[Saved entries]
┌──
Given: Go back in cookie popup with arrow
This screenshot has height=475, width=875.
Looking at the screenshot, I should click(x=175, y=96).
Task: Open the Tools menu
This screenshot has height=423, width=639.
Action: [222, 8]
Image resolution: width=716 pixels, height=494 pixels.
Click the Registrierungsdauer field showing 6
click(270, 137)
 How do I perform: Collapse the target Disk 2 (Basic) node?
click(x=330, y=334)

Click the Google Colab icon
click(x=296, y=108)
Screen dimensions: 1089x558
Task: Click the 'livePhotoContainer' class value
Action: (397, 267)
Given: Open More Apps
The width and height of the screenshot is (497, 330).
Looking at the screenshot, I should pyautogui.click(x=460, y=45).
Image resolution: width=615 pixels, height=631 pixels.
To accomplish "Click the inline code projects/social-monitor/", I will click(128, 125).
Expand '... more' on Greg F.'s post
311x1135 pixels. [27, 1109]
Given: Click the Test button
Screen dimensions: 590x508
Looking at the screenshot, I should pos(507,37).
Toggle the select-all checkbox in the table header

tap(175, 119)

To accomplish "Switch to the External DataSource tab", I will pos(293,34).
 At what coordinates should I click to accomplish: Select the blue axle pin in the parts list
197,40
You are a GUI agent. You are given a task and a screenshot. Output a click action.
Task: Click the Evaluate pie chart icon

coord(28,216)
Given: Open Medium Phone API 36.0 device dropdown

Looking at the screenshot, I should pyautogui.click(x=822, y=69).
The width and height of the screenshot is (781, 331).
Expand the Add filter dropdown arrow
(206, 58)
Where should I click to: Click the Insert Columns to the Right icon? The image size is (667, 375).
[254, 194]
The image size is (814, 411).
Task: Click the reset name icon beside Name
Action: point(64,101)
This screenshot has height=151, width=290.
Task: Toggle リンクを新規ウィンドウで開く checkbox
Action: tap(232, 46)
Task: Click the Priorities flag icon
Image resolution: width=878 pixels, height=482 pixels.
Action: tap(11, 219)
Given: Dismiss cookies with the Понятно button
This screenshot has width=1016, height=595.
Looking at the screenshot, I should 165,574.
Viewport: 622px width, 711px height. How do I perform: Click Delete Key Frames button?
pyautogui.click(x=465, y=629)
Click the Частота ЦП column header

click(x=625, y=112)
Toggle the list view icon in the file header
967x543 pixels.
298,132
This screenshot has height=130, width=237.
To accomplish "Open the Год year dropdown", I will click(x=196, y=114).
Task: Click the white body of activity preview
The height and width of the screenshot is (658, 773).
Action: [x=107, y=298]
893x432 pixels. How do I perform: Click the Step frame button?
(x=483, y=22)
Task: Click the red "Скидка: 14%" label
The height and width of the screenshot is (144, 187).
└──
▸ **AIM OF THE EXERCISE**: Provide the number of lines in the records above that contain the word "will", with no additional words.

▸ **WRITTEN REPLY**: 3